Banyak nalar tiba-tiba ambyar. Banyak cendekiawan ujug-ujug hilang kesadaran. Tidak sedikit ulama dan mubaligh tiba-tiba menjadi petugas penyuluh kesehatan. Bukan bicara tentang syariat dan akhirat, tapi sosialisasi protokol kesehatan layaknya petugas puskesmas.
Sudah setahun lebih, anak-anak tak jelas pendidikannya karena basis KBM daring bukan pengajaran tapi penugasan. Ujung-ujungnya yang mengerjakan tugas bukan peserta didik tapi orang tuanya. Lalu akurasi evaluasi dan penilaian akhir apa acuannya? Entahlah!
Jangankan berangkulan (mu’anaqoh) ketika bertemu, banyak orang masih enggan bersalaman ketika berjumpa. Ada kawan atau tetangga sakit, takut menjenguk karena khawatir sakit yang diderita adalah Corona.
Sekian banyak orang meninggal tak diurus dan dishalatkan layaknya jenzah seorang muslim yang memiliki enam hak atas muslim yang lain. Bahkan hendak takziyah-pun begitu ketakutan.
Shaf-shaf shalat jama’ah di sebagian masjid masih distancing karena taat dengan fatwa who. Seruan Nabi Saw untuk merapatkan dan meluruskan shaf terdengar sebagai dosa dan seolah-olah tindak kriminal hingga sebagian imam memilih bungkam lalu tiba-tiba takbiratul ihram begitu saja.
Saat kerja dan aktivitas selain ibadah kita bebas-bebas saja, tapi saat ibadah kita diatur-atur. Shaf distancing lah, pakai masker lah, bawa sajadah sendiri lah dan lain sebagainya. Tapi aneh bin ajaib, kita manut dengan fatwa tersebut.

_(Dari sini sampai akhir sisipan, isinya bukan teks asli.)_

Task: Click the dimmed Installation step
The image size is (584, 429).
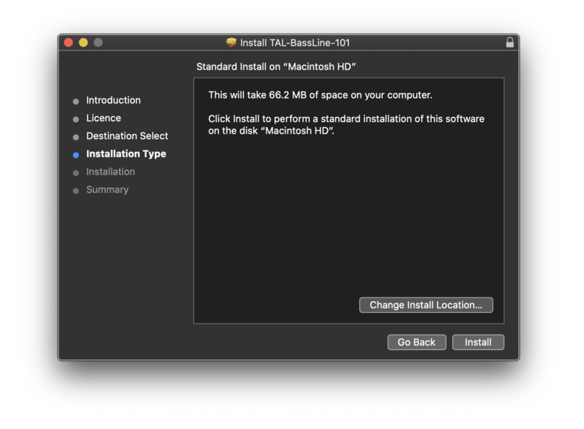Action: click(110, 172)
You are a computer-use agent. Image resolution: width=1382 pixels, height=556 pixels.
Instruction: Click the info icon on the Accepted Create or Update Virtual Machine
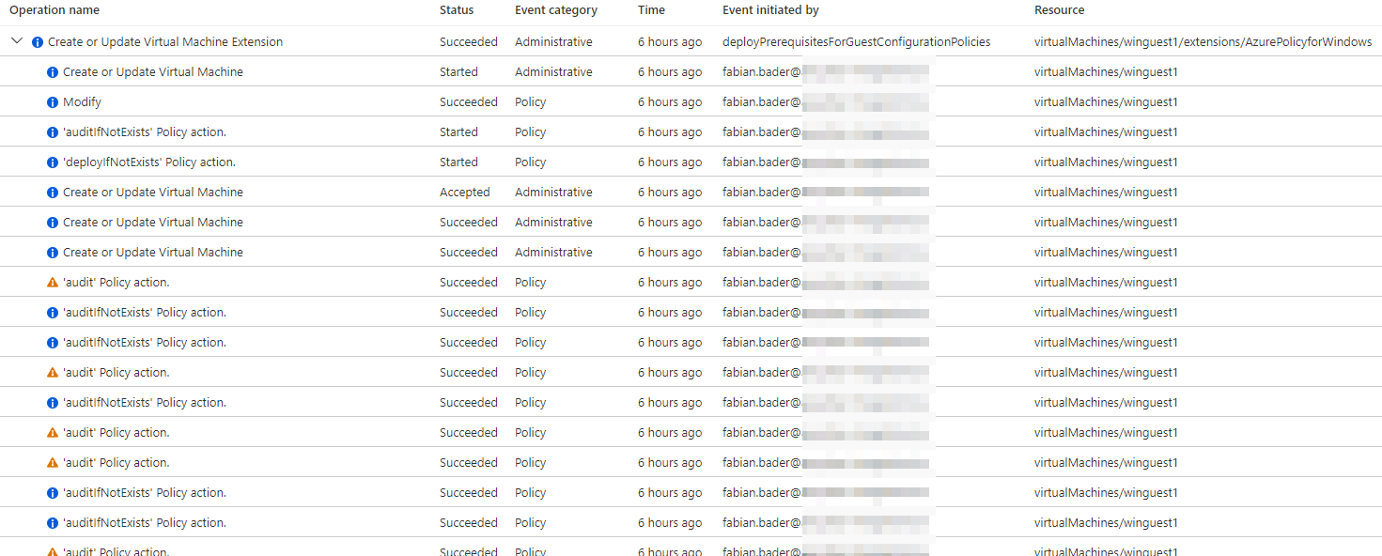pos(52,192)
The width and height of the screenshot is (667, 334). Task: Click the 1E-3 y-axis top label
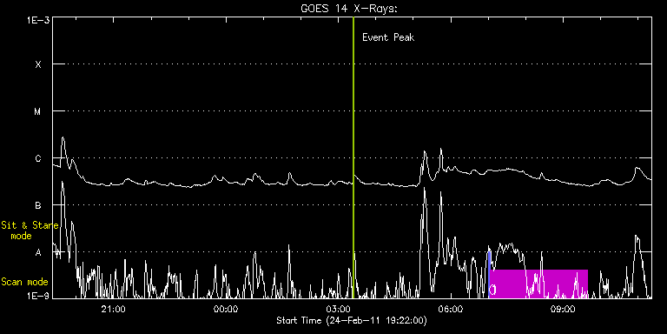coord(38,20)
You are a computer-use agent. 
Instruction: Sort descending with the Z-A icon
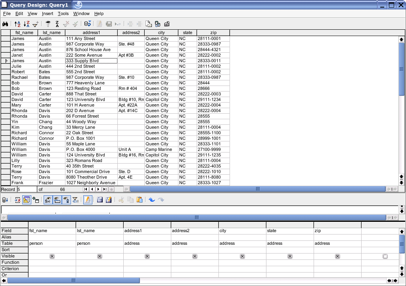(x=27, y=24)
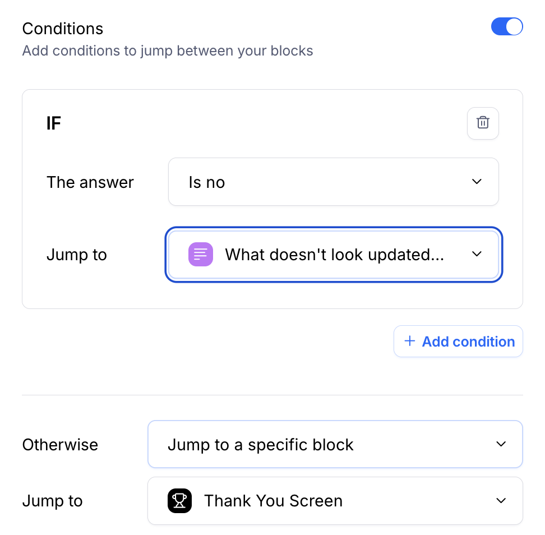545x535 pixels.
Task: Expand the chevron on the "Is no" field
Action: (477, 182)
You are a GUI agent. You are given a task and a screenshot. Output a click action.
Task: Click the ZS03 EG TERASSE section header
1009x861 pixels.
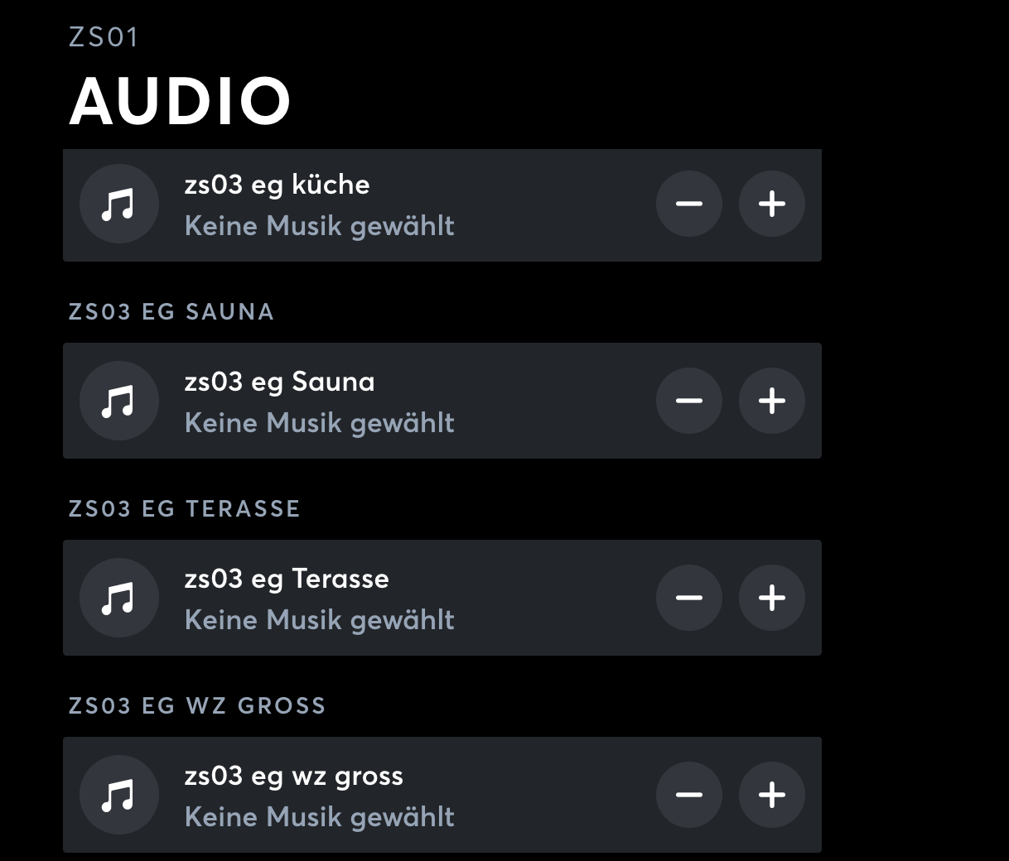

Para penggagas pandemi ini tidak akan berhenti sampai disitu. Mereka akan terus berusaha menjauhkan Anda dari sunah Nabi dan Syari’at Islam.
Baru-baru ini mereka meluncurkan program Jum’atan virtual. Jumatan via zoom. Imam dan khatibnya di rumahnya, jama’ahnya bisa dari rumah atau tempat kerja masing-masing.
“Eh Dul, andai Jumat model begini sah dan diperbolehkan ngapain pula kamu jumatan sama mereka? Mending jumatan dengan imam dan khatib Masjidil Haram atau Masjid Nabawi. Toh jumatan di dua masjid paling mulia itupun disiarkan secara live”, kata saya kepada penanya.
Biarkan saja mereka dengan ide gila ini, kita doakan saja jumatan maya ini diganjar dengan pahala yang maya dan surga online yang bisa diunduh di play store.
Semua ini terjadi karena sebagian besar umat dan ulamanya menempatkan fatwa who setingkat sabda Nabi Saw.
Sejak kapan ada sakit tanpa gejala? Sakit hati alias kemunafikan saja kata Nabi Saw ada gejalanya; jika berkata ia berdusta, jika berjanji ia mengingkari dan jika diberi amanah ia bersikap khianat.
Selama anda menyakini ada penyakit tanpa gejala, selamanya anda akan dikendalikan oleh mereka. Bagai buih dilautan, tinggi menggunung namun tak ada kekuatan. Banyak jumlahnya tapi tak bisa mengendalikan. Itu kondisi umat Islam akhir zaman alias kondisi kita semua.